Information supplied:
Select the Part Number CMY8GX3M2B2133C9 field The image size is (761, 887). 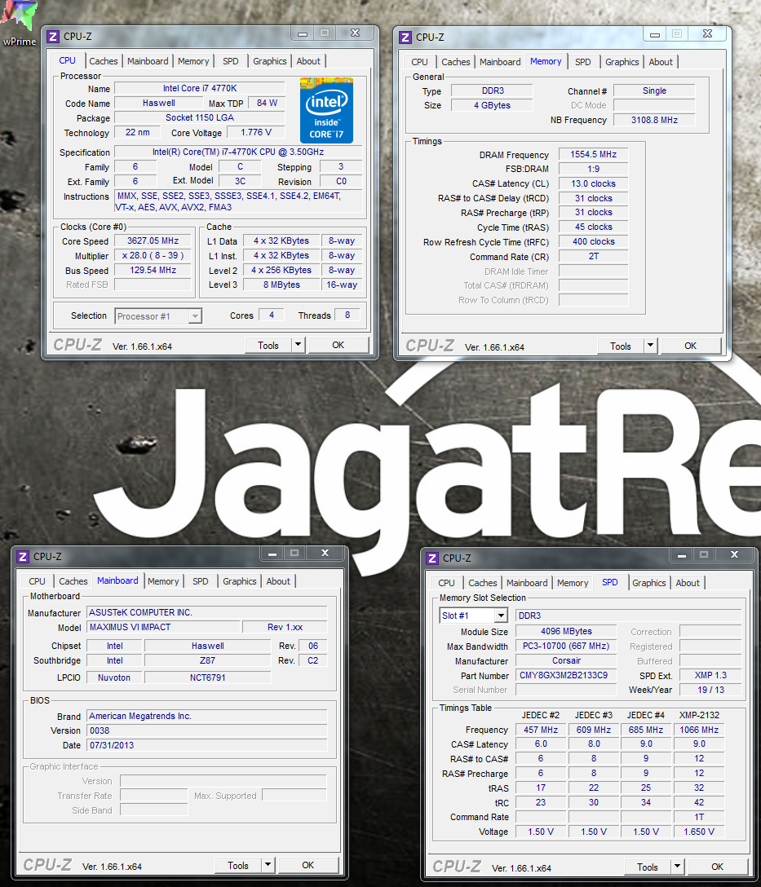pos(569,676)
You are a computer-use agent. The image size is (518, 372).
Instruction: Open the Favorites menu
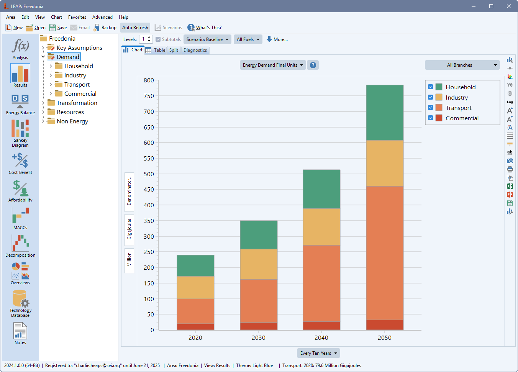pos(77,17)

--

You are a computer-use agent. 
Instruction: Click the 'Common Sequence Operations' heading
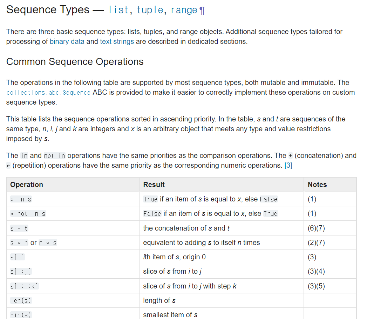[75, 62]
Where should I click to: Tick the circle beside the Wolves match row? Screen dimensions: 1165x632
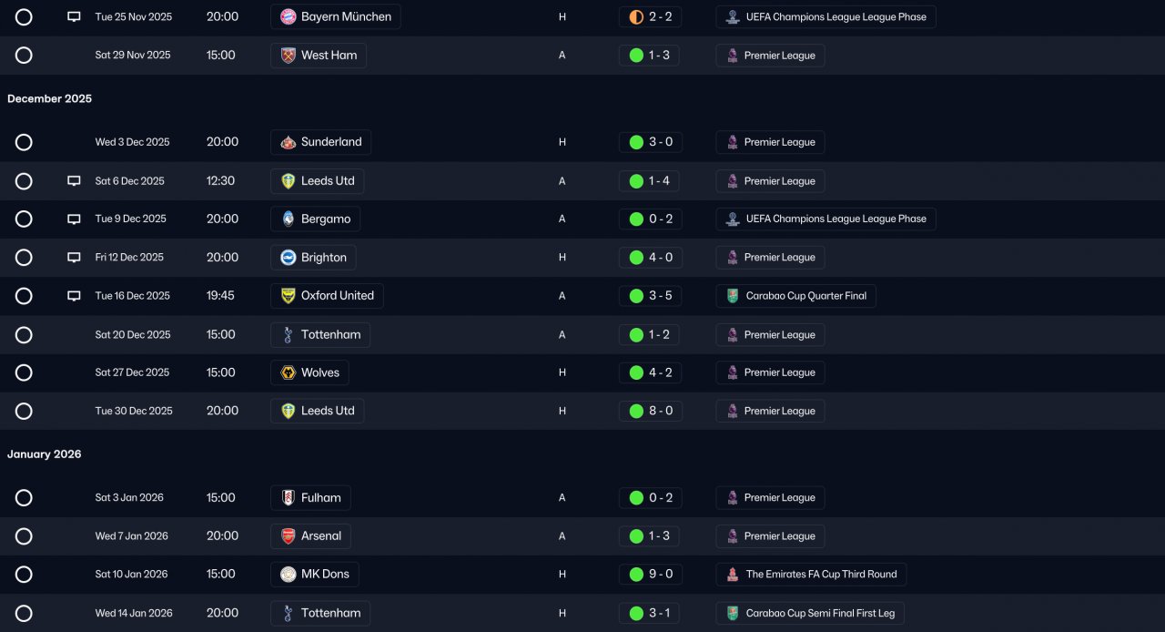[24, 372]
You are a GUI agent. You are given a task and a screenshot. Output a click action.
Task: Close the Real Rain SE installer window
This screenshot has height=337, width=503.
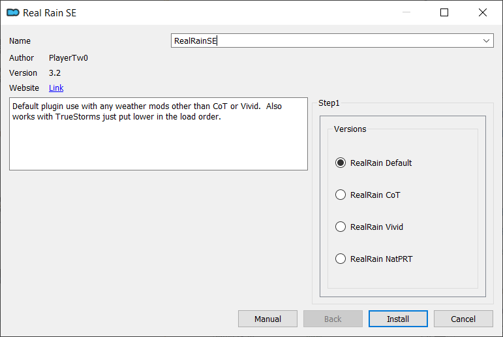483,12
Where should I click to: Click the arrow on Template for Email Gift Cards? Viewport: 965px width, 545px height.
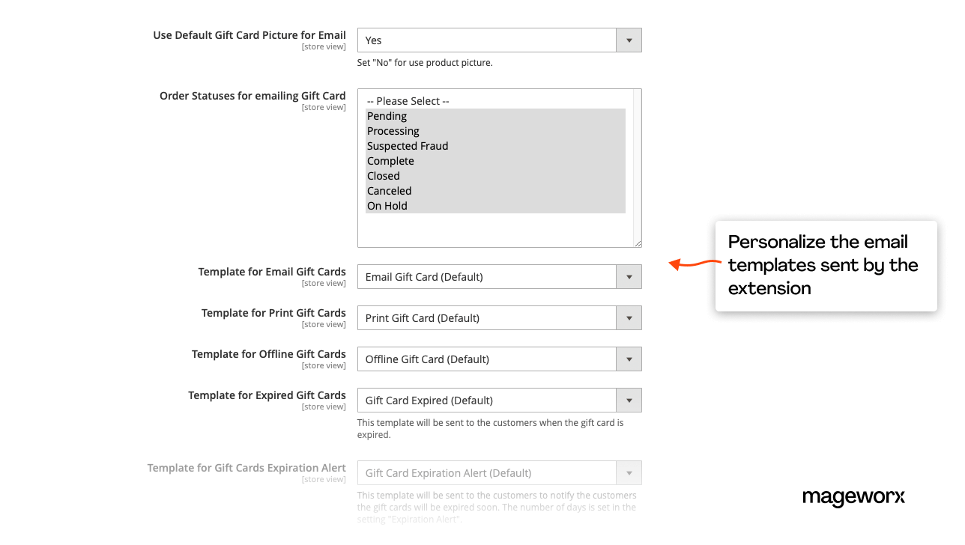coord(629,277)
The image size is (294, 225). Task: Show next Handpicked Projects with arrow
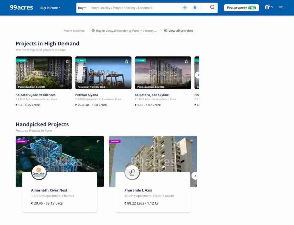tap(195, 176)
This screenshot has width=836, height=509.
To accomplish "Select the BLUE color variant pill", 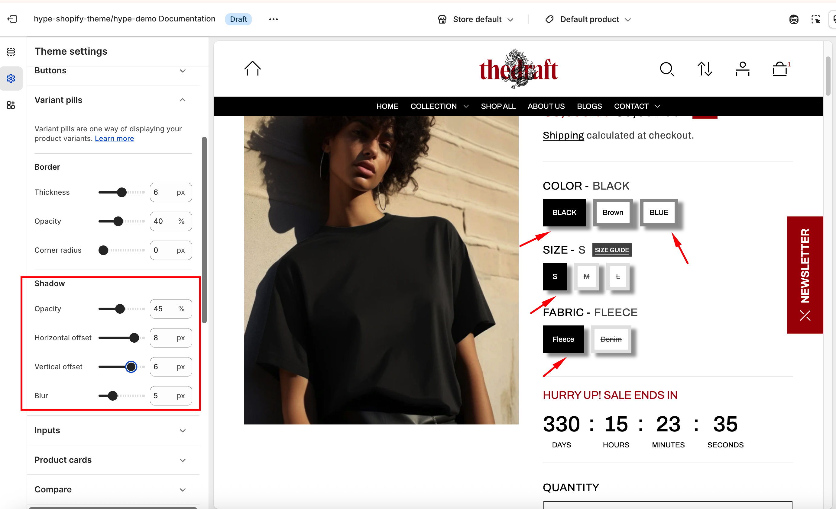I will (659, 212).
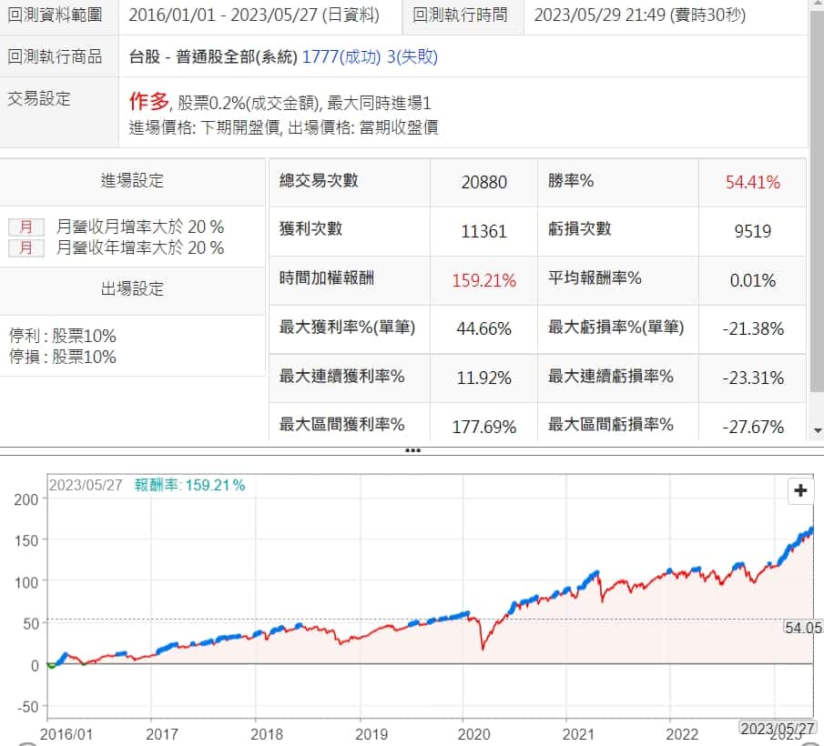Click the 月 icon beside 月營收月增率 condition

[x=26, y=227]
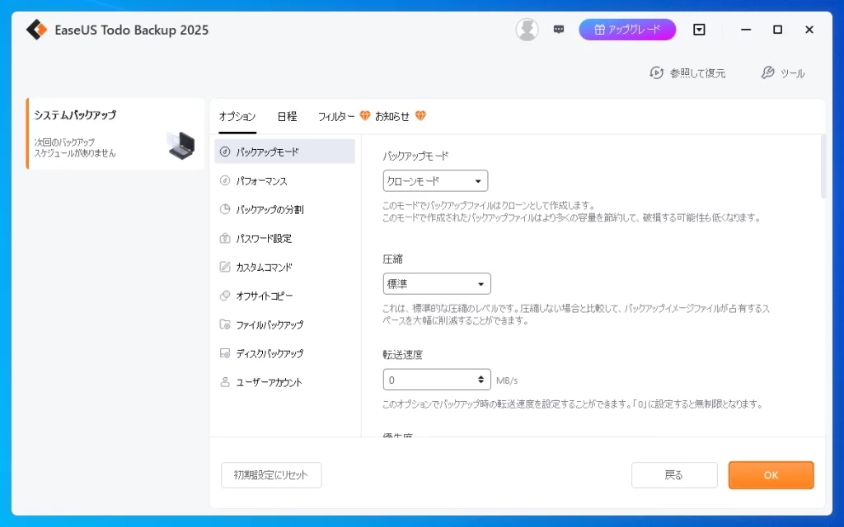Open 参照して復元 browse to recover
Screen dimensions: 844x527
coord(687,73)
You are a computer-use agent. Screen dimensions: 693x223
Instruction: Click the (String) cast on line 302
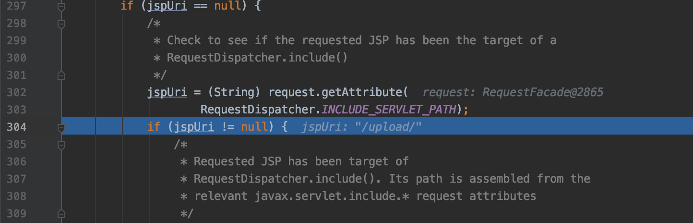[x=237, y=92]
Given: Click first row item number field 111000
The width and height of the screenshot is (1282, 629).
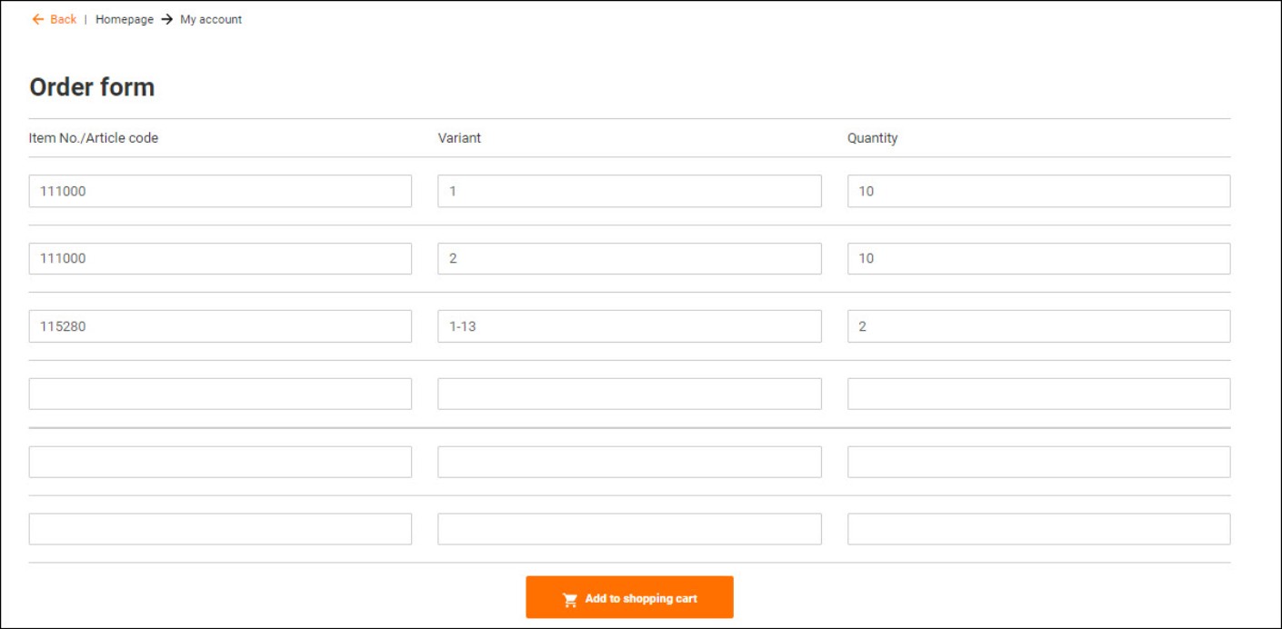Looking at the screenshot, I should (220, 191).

Directions for this task: Take the material above from the line containing "You are a GUI" up to and including the line containing "This screenshot has width=836, height=509." and retype it exactly, without any pictures.

Your solution:
You are a GUI agent. You are given a task and a screenshot. Output a click action.
Task: Close the Real Rain SE installer window
This screenshot has height=337, width=503.
483,12
Where should I click to: Click the arrow on Template for Email Gift Cards? Viewport: 965px width, 545px height.
coord(629,277)
The image size is (294, 225). Task: Show next Handpicked Projects with arrow
tap(195, 176)
This screenshot has width=836, height=509.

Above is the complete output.